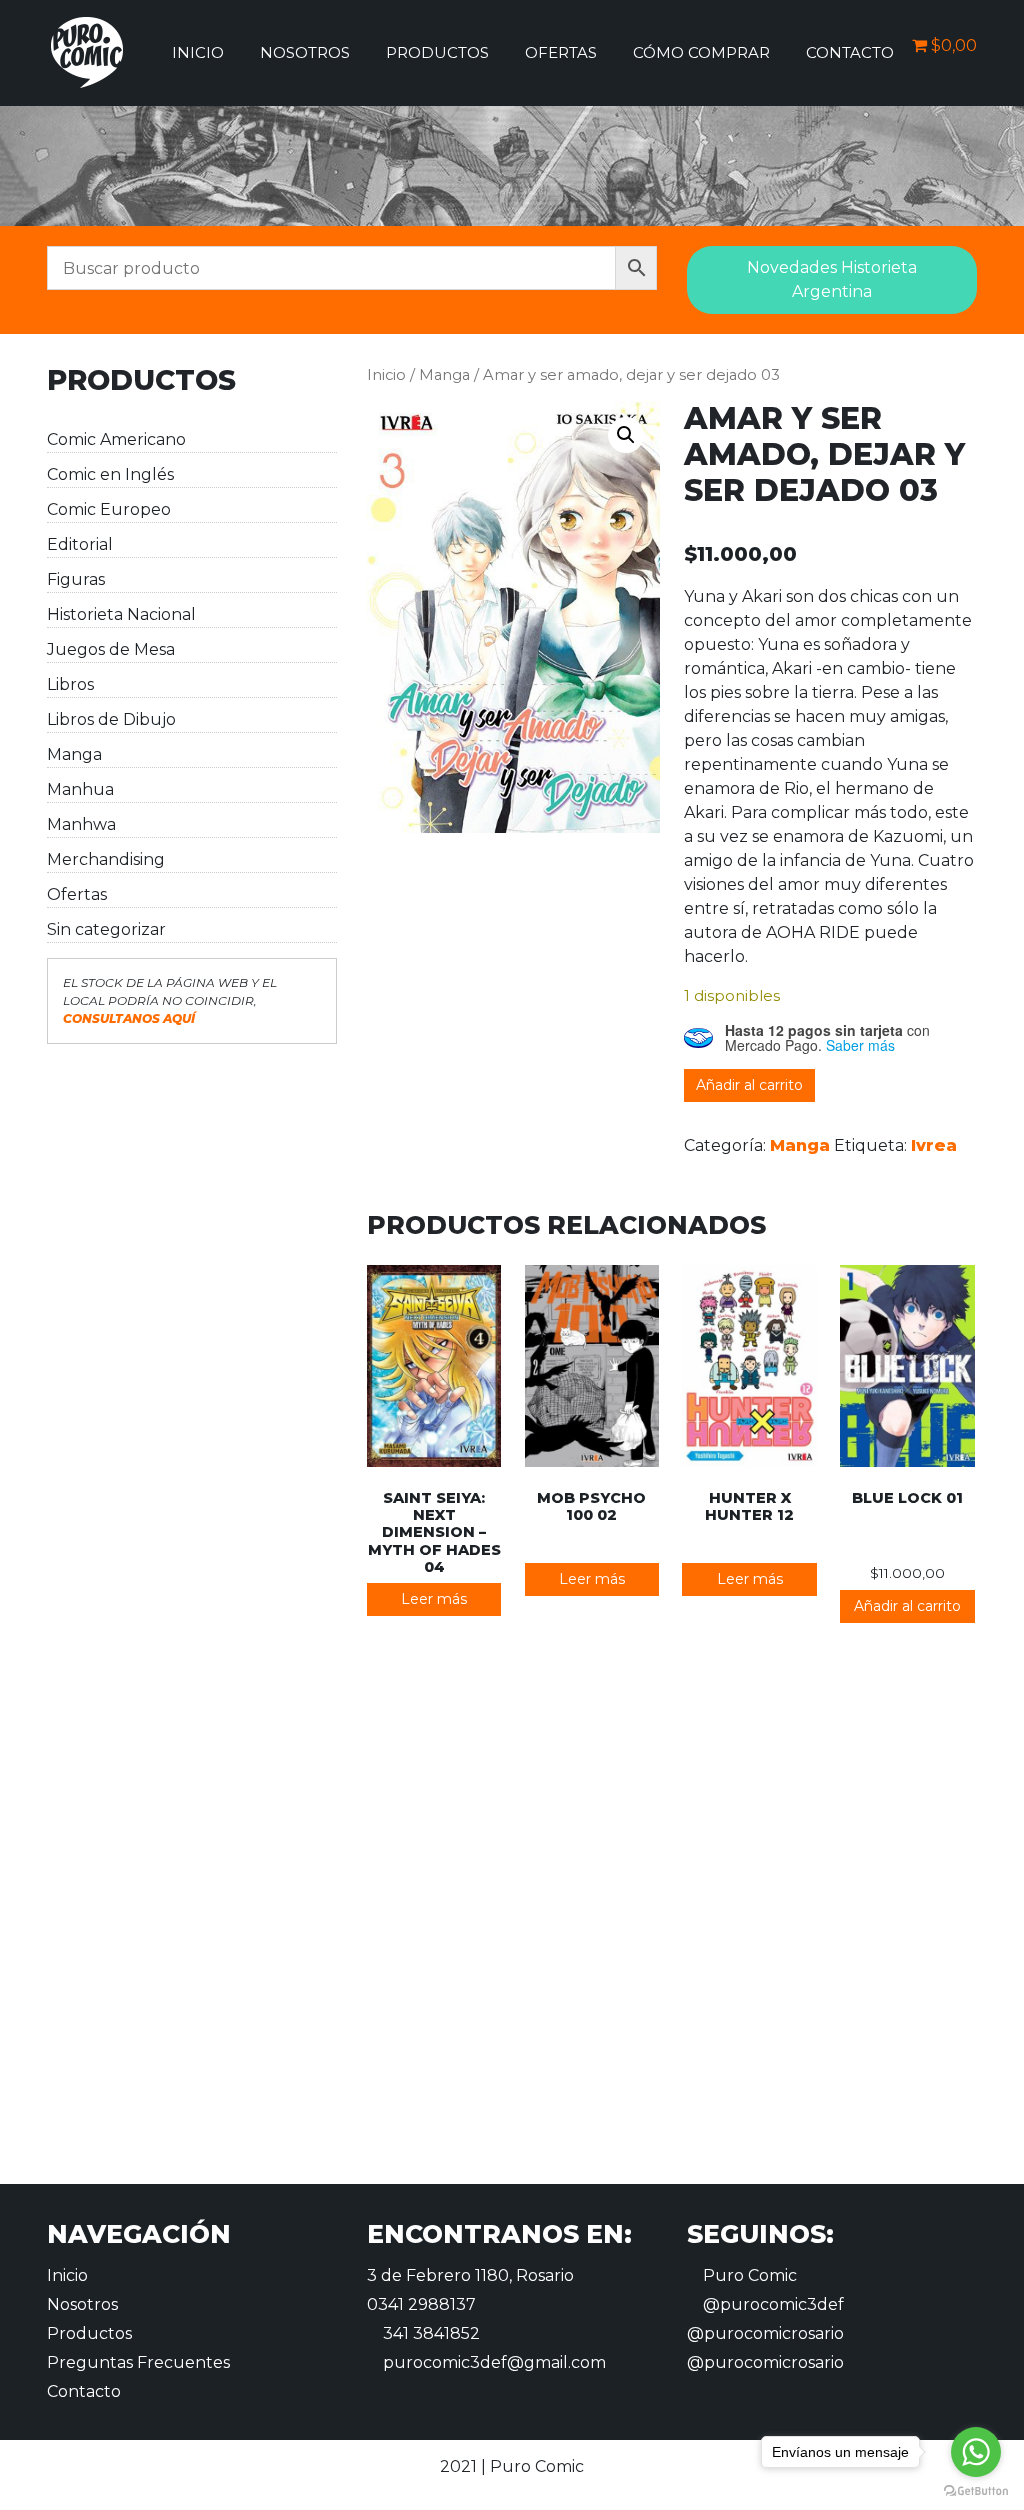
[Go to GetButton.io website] (976, 2490)
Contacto (850, 52)
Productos (437, 52)
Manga (74, 754)
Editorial (80, 544)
+===+
Set the entries down again exactly. Do not include the images.

[Go to GetButton.io website] (976, 2490)
Contacto (850, 52)
Productos (437, 52)
Manga (74, 754)
Editorial (80, 544)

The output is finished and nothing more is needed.